[Saved entries]
----------------

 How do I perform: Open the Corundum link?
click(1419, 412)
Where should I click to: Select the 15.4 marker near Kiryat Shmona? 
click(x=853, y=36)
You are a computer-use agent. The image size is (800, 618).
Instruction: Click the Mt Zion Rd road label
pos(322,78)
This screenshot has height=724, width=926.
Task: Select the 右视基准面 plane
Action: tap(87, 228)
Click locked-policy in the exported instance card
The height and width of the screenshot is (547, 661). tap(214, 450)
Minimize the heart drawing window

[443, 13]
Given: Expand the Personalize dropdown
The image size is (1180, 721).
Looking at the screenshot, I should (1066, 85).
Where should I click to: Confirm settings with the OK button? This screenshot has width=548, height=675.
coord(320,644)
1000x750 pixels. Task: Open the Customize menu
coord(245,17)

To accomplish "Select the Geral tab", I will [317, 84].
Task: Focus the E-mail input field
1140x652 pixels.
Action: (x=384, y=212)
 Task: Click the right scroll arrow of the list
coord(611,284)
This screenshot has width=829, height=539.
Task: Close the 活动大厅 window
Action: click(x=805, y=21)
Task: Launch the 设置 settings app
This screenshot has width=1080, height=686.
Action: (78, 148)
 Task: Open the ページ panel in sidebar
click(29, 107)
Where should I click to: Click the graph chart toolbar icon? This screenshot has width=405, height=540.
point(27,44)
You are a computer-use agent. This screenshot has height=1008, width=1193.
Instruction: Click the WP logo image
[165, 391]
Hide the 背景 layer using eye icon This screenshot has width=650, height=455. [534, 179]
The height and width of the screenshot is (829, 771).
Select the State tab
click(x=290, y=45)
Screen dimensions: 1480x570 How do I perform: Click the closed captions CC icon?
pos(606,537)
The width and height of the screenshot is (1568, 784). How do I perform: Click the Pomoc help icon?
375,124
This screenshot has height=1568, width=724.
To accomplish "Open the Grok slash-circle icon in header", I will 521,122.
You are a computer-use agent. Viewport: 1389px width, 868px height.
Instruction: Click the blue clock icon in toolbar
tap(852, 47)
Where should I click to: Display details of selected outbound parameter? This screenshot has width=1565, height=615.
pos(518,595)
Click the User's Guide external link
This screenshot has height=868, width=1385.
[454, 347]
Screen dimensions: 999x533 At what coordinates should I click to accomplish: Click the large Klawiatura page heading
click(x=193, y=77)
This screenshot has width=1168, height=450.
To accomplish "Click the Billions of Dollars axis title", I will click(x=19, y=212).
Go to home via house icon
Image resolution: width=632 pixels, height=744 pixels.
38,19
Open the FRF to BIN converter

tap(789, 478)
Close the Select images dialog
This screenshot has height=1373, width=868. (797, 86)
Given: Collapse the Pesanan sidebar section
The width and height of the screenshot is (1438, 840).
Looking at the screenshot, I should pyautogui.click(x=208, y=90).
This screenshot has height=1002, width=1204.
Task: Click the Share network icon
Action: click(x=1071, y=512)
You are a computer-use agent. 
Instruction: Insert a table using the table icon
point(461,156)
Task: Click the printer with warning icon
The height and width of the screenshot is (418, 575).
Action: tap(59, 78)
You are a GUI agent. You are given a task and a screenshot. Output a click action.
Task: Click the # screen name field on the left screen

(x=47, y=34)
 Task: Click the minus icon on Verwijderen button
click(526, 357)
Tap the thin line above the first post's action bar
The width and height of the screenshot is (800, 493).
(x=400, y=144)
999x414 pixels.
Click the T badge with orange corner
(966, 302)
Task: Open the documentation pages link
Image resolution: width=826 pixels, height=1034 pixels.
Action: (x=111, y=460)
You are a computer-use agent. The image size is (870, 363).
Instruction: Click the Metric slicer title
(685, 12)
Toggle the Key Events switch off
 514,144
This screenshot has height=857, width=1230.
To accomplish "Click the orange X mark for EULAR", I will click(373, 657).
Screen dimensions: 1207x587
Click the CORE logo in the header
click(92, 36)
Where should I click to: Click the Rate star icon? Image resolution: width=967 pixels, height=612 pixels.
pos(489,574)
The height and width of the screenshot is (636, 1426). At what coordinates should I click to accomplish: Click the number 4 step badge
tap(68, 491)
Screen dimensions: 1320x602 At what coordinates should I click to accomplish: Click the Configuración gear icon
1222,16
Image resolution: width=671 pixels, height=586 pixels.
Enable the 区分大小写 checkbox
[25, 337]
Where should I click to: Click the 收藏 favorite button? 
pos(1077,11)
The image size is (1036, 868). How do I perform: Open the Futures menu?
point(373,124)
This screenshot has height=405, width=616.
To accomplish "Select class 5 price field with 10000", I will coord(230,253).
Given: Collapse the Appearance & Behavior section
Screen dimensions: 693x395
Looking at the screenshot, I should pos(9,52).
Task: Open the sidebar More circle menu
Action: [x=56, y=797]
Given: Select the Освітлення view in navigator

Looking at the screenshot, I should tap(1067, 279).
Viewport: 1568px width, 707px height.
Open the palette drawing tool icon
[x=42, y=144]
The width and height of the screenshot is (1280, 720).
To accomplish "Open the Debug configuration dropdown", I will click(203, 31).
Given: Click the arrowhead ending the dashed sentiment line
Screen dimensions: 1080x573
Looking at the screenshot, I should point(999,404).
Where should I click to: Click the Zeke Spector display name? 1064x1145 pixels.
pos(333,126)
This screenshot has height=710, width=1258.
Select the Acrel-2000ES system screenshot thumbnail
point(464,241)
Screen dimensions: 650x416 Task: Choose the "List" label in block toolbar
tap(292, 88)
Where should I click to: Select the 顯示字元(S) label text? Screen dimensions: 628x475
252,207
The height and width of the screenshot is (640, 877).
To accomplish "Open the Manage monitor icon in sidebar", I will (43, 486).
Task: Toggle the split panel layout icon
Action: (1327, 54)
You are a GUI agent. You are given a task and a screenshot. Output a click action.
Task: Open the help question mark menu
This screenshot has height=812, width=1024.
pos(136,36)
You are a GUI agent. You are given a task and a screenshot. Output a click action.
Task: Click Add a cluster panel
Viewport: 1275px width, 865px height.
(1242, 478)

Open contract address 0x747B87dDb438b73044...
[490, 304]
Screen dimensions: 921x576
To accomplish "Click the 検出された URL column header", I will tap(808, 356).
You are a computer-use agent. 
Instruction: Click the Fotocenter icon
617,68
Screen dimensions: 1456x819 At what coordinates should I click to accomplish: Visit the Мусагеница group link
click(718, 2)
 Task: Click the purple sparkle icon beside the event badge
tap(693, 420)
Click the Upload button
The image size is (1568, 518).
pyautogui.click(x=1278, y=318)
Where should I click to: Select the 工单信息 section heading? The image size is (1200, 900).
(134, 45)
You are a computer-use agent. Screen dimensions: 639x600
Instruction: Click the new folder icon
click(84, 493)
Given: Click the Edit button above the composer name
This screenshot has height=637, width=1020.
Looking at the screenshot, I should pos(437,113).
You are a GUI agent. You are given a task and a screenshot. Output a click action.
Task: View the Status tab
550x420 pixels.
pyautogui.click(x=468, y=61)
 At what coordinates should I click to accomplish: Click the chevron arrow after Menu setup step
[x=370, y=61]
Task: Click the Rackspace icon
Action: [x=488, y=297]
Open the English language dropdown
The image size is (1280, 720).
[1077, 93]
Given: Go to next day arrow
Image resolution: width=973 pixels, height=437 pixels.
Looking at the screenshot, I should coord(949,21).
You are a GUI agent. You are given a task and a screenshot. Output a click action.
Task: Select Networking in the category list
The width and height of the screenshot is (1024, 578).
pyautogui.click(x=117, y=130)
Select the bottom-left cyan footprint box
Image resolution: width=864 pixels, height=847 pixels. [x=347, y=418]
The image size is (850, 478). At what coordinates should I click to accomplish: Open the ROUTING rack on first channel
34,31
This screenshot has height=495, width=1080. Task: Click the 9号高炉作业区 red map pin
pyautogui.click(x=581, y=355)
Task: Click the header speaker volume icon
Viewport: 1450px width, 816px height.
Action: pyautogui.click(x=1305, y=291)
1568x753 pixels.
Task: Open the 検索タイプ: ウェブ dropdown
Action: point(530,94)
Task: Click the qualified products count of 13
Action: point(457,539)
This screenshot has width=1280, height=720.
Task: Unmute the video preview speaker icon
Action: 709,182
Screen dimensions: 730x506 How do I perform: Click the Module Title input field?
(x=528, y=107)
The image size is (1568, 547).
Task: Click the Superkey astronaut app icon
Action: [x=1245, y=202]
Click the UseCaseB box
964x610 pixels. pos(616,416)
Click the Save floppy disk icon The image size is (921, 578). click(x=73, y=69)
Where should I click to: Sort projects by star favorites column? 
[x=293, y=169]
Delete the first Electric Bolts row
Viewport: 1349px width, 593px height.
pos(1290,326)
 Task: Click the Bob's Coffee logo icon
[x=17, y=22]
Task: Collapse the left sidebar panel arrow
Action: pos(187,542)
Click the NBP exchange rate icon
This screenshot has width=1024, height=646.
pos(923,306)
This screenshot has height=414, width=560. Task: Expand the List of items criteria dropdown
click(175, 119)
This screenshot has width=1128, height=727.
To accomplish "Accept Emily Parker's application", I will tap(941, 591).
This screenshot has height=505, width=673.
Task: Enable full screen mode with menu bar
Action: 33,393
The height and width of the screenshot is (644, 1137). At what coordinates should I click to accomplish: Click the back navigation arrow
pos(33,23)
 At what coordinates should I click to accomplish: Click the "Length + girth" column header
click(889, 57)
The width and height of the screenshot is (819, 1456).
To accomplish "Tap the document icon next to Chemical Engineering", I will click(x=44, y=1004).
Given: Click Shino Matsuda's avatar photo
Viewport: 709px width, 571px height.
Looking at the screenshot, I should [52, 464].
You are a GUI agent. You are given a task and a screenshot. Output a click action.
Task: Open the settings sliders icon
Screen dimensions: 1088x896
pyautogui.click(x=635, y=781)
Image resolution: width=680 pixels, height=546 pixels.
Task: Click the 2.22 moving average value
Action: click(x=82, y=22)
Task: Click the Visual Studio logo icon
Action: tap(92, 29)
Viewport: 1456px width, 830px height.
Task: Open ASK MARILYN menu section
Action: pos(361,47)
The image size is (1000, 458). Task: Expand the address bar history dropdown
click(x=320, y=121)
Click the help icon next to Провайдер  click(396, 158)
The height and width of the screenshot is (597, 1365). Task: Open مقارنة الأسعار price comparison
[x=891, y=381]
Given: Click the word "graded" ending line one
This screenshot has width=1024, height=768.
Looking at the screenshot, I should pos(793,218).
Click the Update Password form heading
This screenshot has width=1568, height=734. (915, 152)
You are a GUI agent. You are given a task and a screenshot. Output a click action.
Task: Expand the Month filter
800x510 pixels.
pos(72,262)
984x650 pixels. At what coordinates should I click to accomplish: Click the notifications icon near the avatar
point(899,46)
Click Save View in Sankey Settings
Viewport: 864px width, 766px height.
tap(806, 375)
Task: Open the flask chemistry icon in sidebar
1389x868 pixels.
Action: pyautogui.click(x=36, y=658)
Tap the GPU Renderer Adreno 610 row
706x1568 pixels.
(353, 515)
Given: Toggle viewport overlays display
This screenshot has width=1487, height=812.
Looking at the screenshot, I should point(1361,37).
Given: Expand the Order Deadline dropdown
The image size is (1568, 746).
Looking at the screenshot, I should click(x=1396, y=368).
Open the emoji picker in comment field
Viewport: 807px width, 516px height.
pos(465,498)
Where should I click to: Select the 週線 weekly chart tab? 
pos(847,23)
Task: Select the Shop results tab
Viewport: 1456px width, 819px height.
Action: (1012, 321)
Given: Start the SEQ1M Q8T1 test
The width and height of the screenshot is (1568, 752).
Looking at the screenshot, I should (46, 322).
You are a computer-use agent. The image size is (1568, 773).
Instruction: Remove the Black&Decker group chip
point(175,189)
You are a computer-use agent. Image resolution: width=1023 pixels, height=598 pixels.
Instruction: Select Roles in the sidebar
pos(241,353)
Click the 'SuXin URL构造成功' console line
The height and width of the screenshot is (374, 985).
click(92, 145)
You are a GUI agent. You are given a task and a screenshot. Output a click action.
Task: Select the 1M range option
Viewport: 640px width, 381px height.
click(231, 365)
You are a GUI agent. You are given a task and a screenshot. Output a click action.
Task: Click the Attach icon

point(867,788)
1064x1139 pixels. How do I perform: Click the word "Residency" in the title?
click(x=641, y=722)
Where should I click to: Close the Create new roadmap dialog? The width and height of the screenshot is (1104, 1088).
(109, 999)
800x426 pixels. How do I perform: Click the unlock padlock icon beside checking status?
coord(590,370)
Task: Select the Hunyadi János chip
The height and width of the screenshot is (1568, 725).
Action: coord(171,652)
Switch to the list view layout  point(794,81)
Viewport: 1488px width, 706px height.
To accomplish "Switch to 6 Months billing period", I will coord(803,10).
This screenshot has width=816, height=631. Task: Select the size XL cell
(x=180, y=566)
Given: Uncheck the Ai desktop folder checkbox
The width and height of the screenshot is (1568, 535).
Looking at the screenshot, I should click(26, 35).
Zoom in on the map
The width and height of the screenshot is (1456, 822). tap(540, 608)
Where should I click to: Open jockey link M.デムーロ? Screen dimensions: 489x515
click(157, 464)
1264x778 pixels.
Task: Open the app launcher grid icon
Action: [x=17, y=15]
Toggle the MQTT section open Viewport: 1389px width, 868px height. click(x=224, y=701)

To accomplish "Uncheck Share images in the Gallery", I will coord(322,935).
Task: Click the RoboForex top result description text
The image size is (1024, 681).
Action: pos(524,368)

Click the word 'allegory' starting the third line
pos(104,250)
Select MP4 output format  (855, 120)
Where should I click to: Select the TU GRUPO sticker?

----------------

# What you will do
From the data above, return every line from the line that has "The image size is (1036, 868)." up to and including the line that has "Given: Collapse the Appearance", exactly.

# Written solution
The image size is (1036, 868). How do I perform: Open the Futures menu?
point(373,124)
This screenshot has height=405, width=616.
To accomplish "Select class 5 price field with 10000", I will coord(230,253).
Given: Collapse the Appearance & Behavior section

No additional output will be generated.